PROMPT:
Nothing but the lines below between the line holding "Task: Open the user profile icon" and the line holding "The width and height of the screenshot is (644, 302).", inclusive, should appear in the answer, each set down exactly.

[[ DATA RECORDS, beginning ]]

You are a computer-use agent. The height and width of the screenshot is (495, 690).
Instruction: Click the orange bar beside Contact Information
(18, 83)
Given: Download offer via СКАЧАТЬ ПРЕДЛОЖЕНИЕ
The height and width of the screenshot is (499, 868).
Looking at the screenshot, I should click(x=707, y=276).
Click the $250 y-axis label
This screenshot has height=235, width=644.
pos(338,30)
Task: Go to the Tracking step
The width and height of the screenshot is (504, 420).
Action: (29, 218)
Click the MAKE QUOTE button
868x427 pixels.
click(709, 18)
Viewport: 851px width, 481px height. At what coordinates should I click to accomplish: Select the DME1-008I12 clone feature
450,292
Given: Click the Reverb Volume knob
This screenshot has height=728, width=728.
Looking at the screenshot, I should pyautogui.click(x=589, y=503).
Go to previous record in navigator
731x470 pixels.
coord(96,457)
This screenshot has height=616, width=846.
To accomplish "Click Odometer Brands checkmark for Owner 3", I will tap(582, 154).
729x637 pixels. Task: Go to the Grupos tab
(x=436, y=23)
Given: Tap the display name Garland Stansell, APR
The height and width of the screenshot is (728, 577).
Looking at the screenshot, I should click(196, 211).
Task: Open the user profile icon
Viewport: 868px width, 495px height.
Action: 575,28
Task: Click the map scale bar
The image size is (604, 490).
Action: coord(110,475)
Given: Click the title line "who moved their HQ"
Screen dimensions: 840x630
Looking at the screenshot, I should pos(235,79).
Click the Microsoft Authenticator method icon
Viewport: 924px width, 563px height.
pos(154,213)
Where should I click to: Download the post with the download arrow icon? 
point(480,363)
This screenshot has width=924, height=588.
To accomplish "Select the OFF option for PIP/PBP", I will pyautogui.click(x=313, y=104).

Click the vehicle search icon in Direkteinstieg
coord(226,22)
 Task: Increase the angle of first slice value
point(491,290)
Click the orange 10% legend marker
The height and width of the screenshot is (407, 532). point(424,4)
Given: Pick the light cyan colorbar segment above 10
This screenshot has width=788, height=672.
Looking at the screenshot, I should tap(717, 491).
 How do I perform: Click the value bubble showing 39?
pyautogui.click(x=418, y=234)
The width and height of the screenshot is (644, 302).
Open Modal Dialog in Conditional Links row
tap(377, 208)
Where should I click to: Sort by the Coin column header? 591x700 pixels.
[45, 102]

[[ DATA RECORDS, end ]]

OUTPUT:
Task: Open the user profile icon
Viewport: 868px width, 495px height.
Action: 575,28
Task: Click the map scale bar
The image size is (604, 490).
Action: coord(110,475)
Given: Click the title line "who moved their HQ"
Screen dimensions: 840x630
Looking at the screenshot, I should pos(235,79).
Click the Microsoft Authenticator method icon
Viewport: 924px width, 563px height.
pos(154,213)
Where should I click to: Download the post with the download arrow icon? 
point(480,363)
This screenshot has width=924, height=588.
To accomplish "Select the OFF option for PIP/PBP", I will pyautogui.click(x=313, y=104).

Click the vehicle search icon in Direkteinstieg
coord(226,22)
 Task: Increase the angle of first slice value
point(491,290)
Click the orange 10% legend marker
The height and width of the screenshot is (407, 532). point(424,4)
Given: Pick the light cyan colorbar segment above 10
This screenshot has width=788, height=672.
Looking at the screenshot, I should tap(717, 491).
 How do I perform: Click the value bubble showing 39?
pyautogui.click(x=418, y=234)
The width and height of the screenshot is (644, 302).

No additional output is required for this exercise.